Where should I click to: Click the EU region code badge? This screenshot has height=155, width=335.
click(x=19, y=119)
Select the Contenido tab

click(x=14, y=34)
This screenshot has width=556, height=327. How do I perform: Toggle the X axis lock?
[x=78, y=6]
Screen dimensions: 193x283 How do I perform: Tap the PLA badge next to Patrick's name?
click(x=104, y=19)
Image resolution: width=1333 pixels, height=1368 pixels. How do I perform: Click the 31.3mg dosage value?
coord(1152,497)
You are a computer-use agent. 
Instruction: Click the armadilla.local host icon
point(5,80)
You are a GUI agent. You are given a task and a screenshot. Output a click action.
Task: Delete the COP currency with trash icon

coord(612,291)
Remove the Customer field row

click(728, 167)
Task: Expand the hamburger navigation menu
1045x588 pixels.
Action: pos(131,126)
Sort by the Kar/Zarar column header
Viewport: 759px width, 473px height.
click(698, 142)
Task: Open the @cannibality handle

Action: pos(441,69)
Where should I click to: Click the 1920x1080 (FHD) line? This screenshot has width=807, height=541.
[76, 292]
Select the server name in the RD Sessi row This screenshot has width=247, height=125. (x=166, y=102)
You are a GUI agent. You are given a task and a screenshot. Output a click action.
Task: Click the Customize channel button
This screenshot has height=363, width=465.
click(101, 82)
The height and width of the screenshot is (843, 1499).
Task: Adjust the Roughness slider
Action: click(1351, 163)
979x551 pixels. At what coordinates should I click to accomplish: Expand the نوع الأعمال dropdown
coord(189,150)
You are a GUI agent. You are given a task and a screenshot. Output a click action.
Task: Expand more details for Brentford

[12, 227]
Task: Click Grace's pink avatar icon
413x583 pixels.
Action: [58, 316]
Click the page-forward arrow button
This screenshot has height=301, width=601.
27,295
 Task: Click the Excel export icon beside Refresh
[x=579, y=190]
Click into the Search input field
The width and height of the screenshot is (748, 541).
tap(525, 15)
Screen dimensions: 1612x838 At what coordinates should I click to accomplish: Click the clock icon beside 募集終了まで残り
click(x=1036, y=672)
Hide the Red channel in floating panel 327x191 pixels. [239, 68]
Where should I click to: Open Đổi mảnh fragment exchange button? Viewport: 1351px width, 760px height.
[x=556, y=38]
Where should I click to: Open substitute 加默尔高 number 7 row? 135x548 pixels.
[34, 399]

:::::

Return all of the data above, reproducing every line without any change.

• Solution for this exercise:
Where should I click to: Click the EU region code badge? This screenshot has height=155, width=335.
click(x=19, y=119)
Select the Contenido tab

click(x=14, y=34)
This screenshot has width=556, height=327. How do I perform: Toggle the X axis lock?
[x=78, y=6]
Screen dimensions: 193x283 How do I perform: Tap the PLA badge next to Patrick's name?
click(x=104, y=19)
Image resolution: width=1333 pixels, height=1368 pixels. How do I perform: Click the 31.3mg dosage value?
coord(1152,497)
You are a computer-use agent. 
Instruction: Click the armadilla.local host icon
point(5,80)
You are a GUI agent. You are given a task and a screenshot. Output a click action.
Task: Delete the COP currency with trash icon

coord(612,291)
Remove the Customer field row

click(728, 167)
Task: Expand the hamburger navigation menu
1045x588 pixels.
Action: pos(131,126)
Sort by the Kar/Zarar column header
Viewport: 759px width, 473px height.
click(698, 142)
Task: Open the @cannibality handle

Action: pos(441,69)
Where should I click to: Click the 1920x1080 (FHD) line? This screenshot has width=807, height=541.
[76, 292]
Select the server name in the RD Sessi row This screenshot has width=247, height=125. (x=166, y=102)
You are a GUI agent. You are given a task and a screenshot. Output a click action.
Task: Click the Customize channel button
This screenshot has height=363, width=465.
click(101, 82)
The height and width of the screenshot is (843, 1499).
Task: Adjust the Roughness slider
Action: click(1351, 163)
979x551 pixels. At what coordinates should I click to accomplish: Expand the نوع الأعمال dropdown
coord(189,150)
You are a GUI agent. You are given a task and a screenshot. Output a click action.
Task: Expand more details for Brentford

[12, 227]
Task: Click Grace's pink avatar icon
413x583 pixels.
Action: [58, 316]
Click the page-forward arrow button
This screenshot has height=301, width=601.
27,295
 Task: Click the Excel export icon beside Refresh
[x=579, y=190]
Click into the Search input field
The width and height of the screenshot is (748, 541).
tap(525, 15)
Screen dimensions: 1612x838 At what coordinates should I click to accomplish: Click the clock icon beside 募集終了まで残り
click(x=1036, y=672)
Hide the Red channel in floating panel 327x191 pixels. [239, 68]
Where should I click to: Open Đổi mảnh fragment exchange button? Viewport: 1351px width, 760px height.
[x=556, y=38]
Where should I click to: Open substitute 加默尔高 number 7 row? 135x548 pixels.
[34, 399]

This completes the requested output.